EXERCISE GOAL →
In the entries below, every line with the string "will" is to be reported.

RECORDS →
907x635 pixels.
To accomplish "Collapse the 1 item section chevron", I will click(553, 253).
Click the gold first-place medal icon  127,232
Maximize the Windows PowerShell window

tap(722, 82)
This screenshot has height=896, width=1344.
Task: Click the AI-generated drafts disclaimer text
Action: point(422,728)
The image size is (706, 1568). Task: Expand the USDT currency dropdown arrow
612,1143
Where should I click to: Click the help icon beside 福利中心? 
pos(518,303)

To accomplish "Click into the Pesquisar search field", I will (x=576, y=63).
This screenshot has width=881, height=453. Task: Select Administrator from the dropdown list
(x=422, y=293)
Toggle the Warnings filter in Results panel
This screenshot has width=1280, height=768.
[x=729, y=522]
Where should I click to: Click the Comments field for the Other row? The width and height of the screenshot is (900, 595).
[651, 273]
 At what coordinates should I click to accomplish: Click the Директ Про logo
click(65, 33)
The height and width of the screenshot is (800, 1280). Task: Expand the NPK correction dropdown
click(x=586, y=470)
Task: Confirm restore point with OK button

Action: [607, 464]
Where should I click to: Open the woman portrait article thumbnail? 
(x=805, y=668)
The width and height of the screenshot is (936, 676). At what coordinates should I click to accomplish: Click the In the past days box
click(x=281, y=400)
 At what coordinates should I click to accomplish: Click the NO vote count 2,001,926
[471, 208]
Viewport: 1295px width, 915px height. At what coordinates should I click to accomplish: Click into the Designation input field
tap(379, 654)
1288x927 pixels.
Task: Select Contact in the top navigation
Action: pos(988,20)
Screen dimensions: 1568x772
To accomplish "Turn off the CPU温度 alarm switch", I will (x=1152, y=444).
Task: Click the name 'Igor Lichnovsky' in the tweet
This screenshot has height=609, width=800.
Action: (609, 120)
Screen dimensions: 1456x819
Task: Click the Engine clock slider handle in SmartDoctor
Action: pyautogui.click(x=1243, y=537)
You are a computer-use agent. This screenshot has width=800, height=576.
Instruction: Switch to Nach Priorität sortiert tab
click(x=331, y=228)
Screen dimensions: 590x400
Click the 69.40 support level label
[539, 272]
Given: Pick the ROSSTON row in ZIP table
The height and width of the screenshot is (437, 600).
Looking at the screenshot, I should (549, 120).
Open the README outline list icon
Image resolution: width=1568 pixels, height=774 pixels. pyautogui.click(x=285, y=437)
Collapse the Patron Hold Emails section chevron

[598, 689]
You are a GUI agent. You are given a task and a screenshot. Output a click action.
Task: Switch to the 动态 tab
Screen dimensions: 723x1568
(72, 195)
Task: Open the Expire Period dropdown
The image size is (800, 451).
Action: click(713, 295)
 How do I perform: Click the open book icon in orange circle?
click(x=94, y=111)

ANSWER SPACE →
To accomplish "Collapse the 1 item section chevron", I will click(553, 253).
To accomplish "Click into the Pesquisar search field", I will (x=576, y=63).
To accomplish "Turn off the CPU温度 alarm switch", I will (x=1152, y=444).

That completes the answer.